Послышались резко голоса снаружи. Незрелые, высокие. В школьных формах, лет по десять им, весело лезли на поиски приключений к парадному входу. Бурно и задорно матерясь, по-детски несли глупую чушь.
Пора было брести домой.
Решил выйти с запасного входа у некогда приёмной администрации. По пути прикладываюсь к фляге. Скорее её прикончить – чтобы на обратном в несколько часов – протрезветь.
Ясно вспомнил наваждением, как очень много лет назад с Большим братом (такими же незрелыми с высокими) – полезли в ещё недостроенный корпус этого диспансера. Его строили долго. Из-за затяжного характера строительства и сопутствующих около проблем – выдумывались городские легенды. Большой брат их рассказывал весьма серьёзным тоном, пытаясь напустить важности испуга. Он говорил, что «психушку» не достроят, потому что рабочие бесследно пропадают один за другим. Во время работ, мол, к ним подходит врач-психиатр со свитой: двухметровыми санитарами за спиной. Они скручивают рабочих, вяжут к железным кроватям, вызывают безобразных медсестёр. Те вкалывают препараты и рабочие, под их действием ли, или почему ещё оказываются уже в отремонтированной и функционирующей больнице на полноценной роли пациентов. То ли в будущем, то ли в альтернативном мире – там, где никто не верит им. Их держат принудительно и продолжают авторитарно лечить. На мой вопрос, откуда же это известно, да и для чего это нужно, Большой брат отвечал, что один из рабочих убежал оттуда – и рассказал. А нужно это всё потому, что тот призрачный врач-психиатр чувствует за собой вину. Ведь на этом месте в старую войну, сто лет назад, был госпиталь для душевнобольных, он плохо лечил душевнобольных, а теперь вот, после смерти – так реабилитируется, «вербуя» новых пациентов в свою потустороннюю лечебницу и «излечивая» их уже вроде как по-настоящему.

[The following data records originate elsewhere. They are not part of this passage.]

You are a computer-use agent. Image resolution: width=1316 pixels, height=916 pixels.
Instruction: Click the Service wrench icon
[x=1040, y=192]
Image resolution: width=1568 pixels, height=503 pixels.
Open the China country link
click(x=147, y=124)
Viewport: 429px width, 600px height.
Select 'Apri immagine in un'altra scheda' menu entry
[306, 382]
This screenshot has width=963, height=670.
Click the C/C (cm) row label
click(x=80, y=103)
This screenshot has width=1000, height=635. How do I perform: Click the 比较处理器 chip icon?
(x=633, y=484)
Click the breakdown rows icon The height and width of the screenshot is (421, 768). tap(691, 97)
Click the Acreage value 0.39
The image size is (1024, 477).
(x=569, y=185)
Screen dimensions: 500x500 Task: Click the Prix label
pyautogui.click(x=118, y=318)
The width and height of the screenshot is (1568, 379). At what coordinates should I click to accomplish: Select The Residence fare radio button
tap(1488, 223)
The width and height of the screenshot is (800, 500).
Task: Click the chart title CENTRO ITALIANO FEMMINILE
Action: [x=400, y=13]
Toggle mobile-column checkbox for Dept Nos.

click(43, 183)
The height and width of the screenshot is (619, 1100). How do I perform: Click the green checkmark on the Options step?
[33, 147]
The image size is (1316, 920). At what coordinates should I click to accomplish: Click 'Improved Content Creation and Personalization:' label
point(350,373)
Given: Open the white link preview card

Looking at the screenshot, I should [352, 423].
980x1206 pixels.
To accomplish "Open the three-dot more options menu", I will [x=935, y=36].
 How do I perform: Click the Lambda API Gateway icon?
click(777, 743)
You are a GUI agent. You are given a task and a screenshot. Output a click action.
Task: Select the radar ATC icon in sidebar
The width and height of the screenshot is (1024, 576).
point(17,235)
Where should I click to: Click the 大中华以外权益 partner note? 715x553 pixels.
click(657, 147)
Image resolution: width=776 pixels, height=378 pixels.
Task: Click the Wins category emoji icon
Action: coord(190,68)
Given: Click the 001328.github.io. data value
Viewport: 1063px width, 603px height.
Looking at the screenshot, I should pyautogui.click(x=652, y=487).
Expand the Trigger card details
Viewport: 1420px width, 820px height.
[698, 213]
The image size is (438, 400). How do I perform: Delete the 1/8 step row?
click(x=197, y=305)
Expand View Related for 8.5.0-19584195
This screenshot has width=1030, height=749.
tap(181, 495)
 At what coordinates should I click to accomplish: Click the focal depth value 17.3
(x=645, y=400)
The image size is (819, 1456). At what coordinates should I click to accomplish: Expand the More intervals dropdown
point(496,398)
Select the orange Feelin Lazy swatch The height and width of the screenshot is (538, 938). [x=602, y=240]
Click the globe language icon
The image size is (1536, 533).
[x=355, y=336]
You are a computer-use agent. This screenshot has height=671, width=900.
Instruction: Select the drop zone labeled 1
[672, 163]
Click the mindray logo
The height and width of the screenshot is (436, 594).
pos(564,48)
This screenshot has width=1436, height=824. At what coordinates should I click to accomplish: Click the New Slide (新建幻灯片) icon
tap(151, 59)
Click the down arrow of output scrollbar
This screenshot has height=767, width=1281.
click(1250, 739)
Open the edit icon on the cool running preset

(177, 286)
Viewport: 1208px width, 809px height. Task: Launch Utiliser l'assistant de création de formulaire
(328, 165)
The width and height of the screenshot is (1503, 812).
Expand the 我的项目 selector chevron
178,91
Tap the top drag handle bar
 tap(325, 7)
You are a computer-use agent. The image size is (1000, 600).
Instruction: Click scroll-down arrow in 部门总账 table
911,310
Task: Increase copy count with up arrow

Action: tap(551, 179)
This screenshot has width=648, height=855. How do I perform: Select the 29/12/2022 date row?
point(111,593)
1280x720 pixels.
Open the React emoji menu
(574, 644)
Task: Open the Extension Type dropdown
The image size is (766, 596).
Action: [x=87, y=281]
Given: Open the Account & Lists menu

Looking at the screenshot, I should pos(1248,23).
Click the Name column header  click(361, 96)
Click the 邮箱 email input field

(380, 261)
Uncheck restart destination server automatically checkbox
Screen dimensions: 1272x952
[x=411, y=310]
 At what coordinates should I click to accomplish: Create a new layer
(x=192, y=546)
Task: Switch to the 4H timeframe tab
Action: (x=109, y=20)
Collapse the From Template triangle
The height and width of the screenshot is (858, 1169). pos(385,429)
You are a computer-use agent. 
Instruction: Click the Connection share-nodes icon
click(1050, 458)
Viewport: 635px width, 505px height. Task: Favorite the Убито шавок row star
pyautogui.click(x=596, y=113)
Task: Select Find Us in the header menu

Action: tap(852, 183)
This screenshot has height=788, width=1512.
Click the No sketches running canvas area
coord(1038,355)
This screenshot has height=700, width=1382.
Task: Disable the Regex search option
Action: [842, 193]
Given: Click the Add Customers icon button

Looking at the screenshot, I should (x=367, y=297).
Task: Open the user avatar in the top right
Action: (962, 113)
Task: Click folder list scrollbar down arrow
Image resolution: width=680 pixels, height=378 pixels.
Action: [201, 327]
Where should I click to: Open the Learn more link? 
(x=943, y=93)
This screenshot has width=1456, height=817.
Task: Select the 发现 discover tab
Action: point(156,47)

Сделал последний глоток. Бреду к запасному выходу. Зелёная табличка на уровне лба. Надпись, выведенная грубым трафаретом: «Отдел кадров». Остановился, бросил флягу, зашёл в кабинет. Длинная стойка, вмурованная в стену. Облезлый, с ошмётками дерматина, уродливый казённый стул. Сбитый из прессованных опилок шкаф с парой распухших книг.
Запахло духами.
Женский голос в синем громко спросил:
– …вы откуда к нам?
Ещё Большой брат рассказывал о бесконечных катакомбах, что проложены под корпусами, соединённые друг с другом, ведущие к секретным помещениям. Попадая в них – теряешься в безумном лабиринте, не находя выхода – бродишь по ним до самой смерти. Рассказывал брат о помывочной комнате, в которую тяжело, но можно попасть, через узкие (как во снах клаустрофобные) лазы. В этой комнате есть большое зеркало, в нём отражаются все твои болезни: ты можешь увидеть повреждённые органы; подышав на зеркало – прочитать (будто кто по запотевшему написал с той стороны) дату своей смерти или описание своего сумасшествия. Там же стоит чугунная ванна, опустившись в которую можно получить бессмертие, богатство, излечение, но надо чем-то пожертвовать. А вот чем – не узнаешь, пока не вылезешь. Может, у тебя заберут часть тела; может, погибнут твои родственники; может, ты окажешься в прошлом; может, тебя все забудут.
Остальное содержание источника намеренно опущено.